Assigned task
Would you reproduce the whole listing below without altering a single word?
-- Material supplied follows --
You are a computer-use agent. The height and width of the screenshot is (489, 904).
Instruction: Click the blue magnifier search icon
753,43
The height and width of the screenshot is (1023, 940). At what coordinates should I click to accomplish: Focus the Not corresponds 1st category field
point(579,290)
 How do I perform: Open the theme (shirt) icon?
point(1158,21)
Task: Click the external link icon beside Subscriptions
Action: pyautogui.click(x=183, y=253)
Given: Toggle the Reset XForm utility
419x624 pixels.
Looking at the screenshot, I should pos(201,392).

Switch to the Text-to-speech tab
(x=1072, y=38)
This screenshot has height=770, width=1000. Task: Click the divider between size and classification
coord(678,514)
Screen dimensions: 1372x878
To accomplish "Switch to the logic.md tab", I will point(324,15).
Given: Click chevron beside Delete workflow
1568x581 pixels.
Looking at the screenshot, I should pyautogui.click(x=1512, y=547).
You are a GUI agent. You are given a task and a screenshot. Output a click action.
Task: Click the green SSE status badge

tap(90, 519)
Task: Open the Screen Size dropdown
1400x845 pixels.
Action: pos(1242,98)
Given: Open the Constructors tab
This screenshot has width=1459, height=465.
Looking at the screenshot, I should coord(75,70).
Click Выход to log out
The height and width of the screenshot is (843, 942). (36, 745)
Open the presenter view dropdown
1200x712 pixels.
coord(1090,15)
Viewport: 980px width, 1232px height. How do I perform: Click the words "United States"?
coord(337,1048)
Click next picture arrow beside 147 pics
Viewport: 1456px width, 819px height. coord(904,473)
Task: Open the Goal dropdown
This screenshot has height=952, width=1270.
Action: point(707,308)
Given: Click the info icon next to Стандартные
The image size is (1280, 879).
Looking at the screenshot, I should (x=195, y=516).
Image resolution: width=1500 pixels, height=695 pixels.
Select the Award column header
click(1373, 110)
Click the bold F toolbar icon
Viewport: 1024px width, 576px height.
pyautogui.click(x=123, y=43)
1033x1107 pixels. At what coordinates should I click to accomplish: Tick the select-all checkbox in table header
-- Material supplied concluded --
Response to this exercise
You are a computer-use agent. The height and width of the screenshot is (489, 904).
Instruction: Click the blue magnifier search icon
753,43
The height and width of the screenshot is (1023, 940). At what coordinates should I click to accomplish: Focus the Not corresponds 1st category field
point(579,290)
 How do I perform: Open the theme (shirt) icon?
point(1158,21)
Task: Click the external link icon beside Subscriptions
Action: pyautogui.click(x=183, y=253)
Given: Toggle the Reset XForm utility
419x624 pixels.
Looking at the screenshot, I should pos(201,392).

Switch to the Text-to-speech tab
(x=1072, y=38)
This screenshot has height=770, width=1000. Task: Click the divider between size and classification
coord(678,514)
Screen dimensions: 1372x878
To accomplish "Switch to the logic.md tab", I will point(324,15).
Given: Click chevron beside Delete workflow
1568x581 pixels.
Looking at the screenshot, I should pyautogui.click(x=1512, y=547).
You are a GUI agent. You are given a task and a screenshot. Output a click action.
Task: Click the green SSE status badge

tap(90, 519)
Task: Open the Screen Size dropdown
1400x845 pixels.
Action: pos(1242,98)
Given: Open the Constructors tab
This screenshot has width=1459, height=465.
Looking at the screenshot, I should coord(75,70).
Click Выход to log out
The height and width of the screenshot is (843, 942). (36, 745)
Open the presenter view dropdown
1200x712 pixels.
coord(1090,15)
Viewport: 980px width, 1232px height. How do I perform: Click the words "United States"?
coord(337,1048)
Click next picture arrow beside 147 pics
Viewport: 1456px width, 819px height. coord(904,473)
Task: Open the Goal dropdown
This screenshot has height=952, width=1270.
Action: point(707,308)
Given: Click the info icon next to Стандартные
The image size is (1280, 879).
Looking at the screenshot, I should (x=195, y=516).
Image resolution: width=1500 pixels, height=695 pixels.
Select the Award column header
click(1373, 110)
Click the bold F toolbar icon
Viewport: 1024px width, 576px height.
pyautogui.click(x=123, y=43)
1033x1107 pixels. At what coordinates should I click to accomplish: Tick the select-all checkbox in table header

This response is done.